- EXERCISE GOAL:
When a line in the entries below contains the word "image", copy that line.

(Saved data entries)
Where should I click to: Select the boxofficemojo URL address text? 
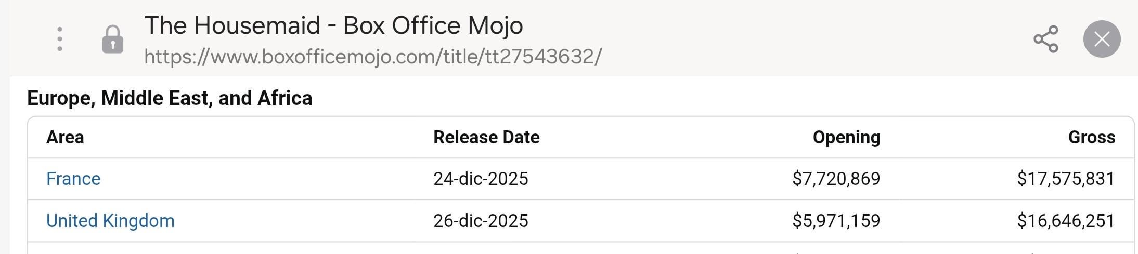(x=372, y=56)
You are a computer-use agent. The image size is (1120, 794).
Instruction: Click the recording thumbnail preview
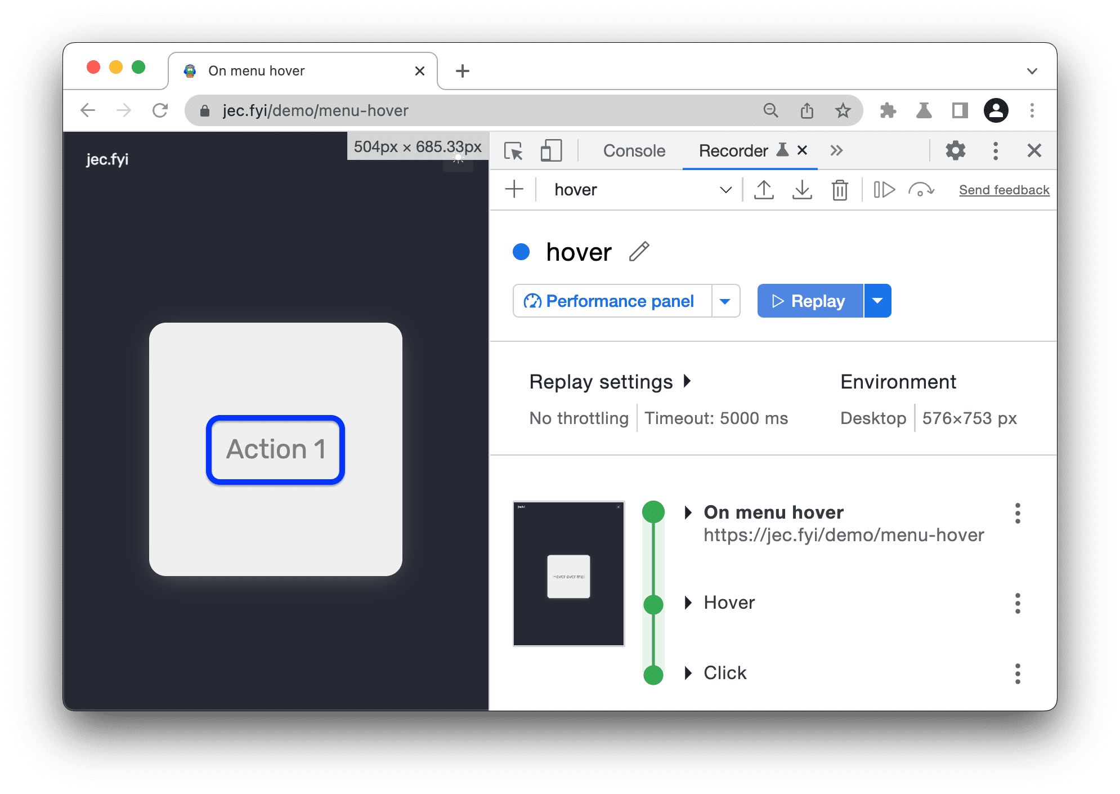click(x=568, y=574)
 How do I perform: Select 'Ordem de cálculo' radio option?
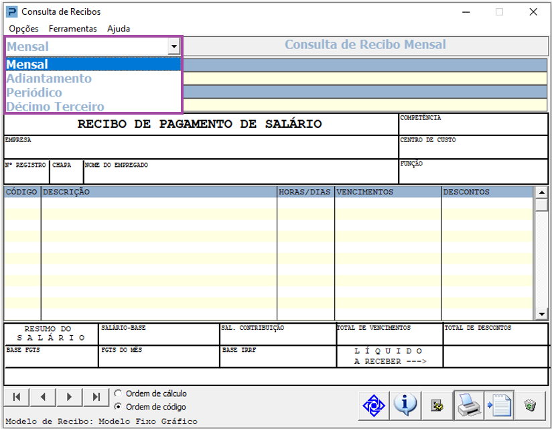[x=119, y=393]
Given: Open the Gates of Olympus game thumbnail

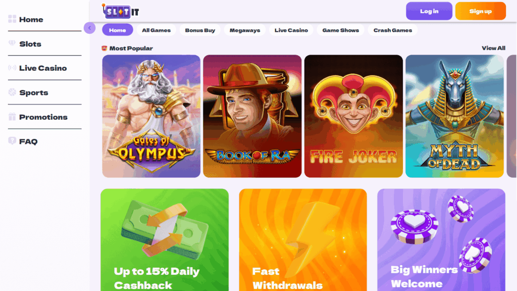Looking at the screenshot, I should [x=151, y=116].
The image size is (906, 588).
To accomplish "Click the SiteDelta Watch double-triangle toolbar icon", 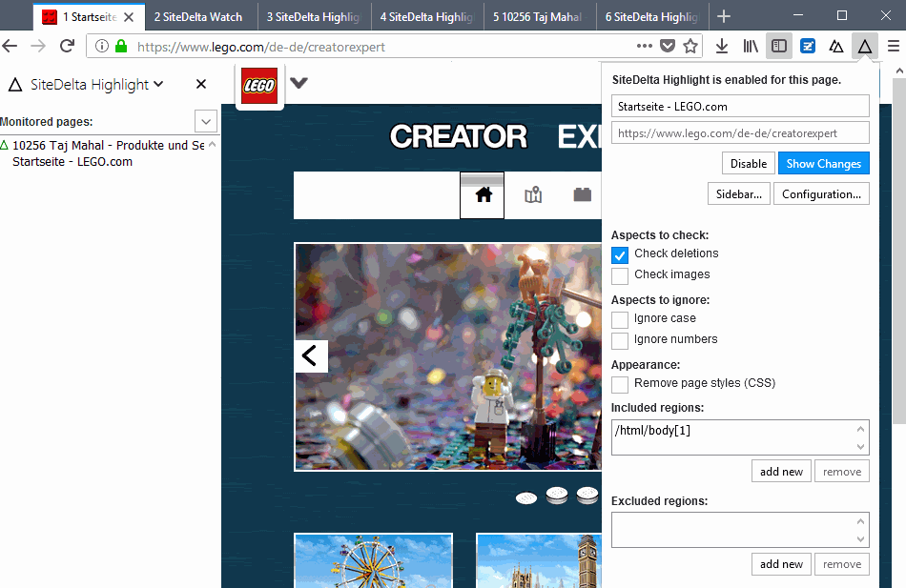I will pyautogui.click(x=836, y=45).
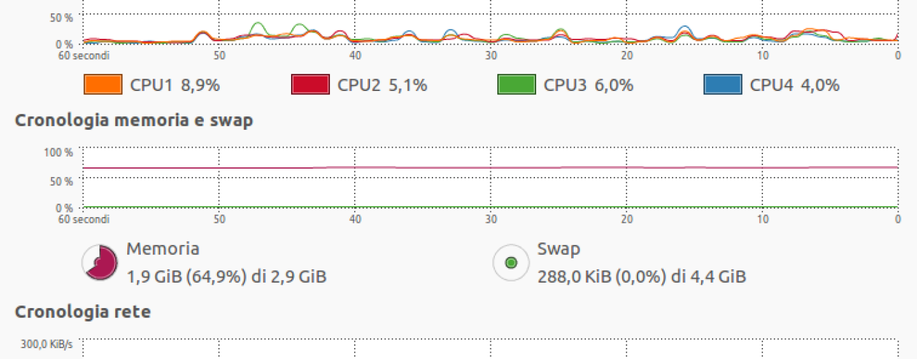
Task: Click the Swap circular usage icon
Action: pos(511,262)
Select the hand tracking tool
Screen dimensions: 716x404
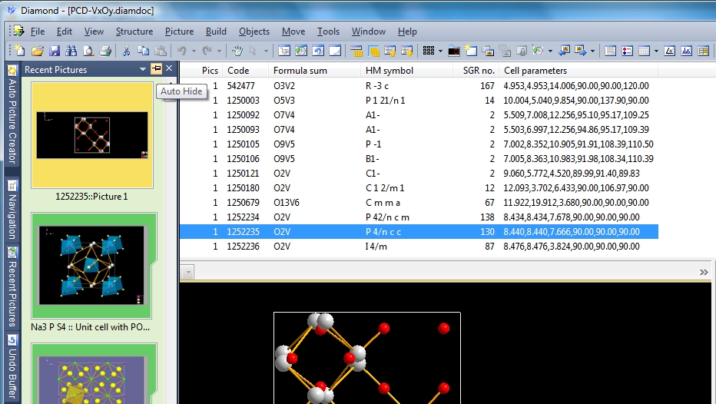tap(237, 51)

- SOLUTION FOR THIS PROBLEM:
You are a computer-use agent. The image size is (1120, 794).
The image size is (906, 588).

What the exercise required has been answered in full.